* Data for the task:
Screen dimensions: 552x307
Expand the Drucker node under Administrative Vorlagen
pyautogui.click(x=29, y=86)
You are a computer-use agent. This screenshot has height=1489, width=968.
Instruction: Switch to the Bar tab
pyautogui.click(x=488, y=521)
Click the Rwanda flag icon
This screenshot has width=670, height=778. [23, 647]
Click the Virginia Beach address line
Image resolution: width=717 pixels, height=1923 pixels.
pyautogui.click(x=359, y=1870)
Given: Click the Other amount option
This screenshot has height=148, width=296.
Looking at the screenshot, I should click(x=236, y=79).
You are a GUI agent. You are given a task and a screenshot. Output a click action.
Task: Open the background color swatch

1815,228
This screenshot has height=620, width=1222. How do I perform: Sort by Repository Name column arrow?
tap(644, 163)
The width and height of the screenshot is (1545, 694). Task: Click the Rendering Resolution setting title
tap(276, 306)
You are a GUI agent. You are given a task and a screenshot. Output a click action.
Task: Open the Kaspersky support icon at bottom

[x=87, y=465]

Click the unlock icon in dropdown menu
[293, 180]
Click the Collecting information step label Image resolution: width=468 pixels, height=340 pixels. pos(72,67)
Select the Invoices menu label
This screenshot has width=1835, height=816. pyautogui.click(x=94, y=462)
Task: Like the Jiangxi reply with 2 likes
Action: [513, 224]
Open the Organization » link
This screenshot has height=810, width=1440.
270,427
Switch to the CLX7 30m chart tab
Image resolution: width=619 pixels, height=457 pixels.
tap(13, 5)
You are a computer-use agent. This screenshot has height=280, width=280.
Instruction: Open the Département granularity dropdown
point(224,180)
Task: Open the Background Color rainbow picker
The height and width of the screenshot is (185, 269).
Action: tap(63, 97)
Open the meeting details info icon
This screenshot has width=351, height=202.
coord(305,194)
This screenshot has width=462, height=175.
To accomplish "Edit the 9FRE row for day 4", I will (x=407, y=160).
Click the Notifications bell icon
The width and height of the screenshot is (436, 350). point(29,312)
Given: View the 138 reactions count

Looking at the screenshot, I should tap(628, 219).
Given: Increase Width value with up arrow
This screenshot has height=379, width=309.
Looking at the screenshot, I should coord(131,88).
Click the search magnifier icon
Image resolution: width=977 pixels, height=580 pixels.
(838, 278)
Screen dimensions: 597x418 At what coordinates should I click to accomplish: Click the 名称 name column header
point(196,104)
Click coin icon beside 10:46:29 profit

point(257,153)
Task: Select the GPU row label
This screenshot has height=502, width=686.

* Task directions:
If a line in the material contains the word "agent", copy that line.

* Answer for the task:
You are a computer-use agent. This screenshot has height=1489, width=968.
You are a GUI agent. You are given a task and a screenshot. Output a click action.
You are a GUI agent. You are given a task and a screenshot. Output a click action.
You are a computer-use agent. This screenshot has height=280, width=280.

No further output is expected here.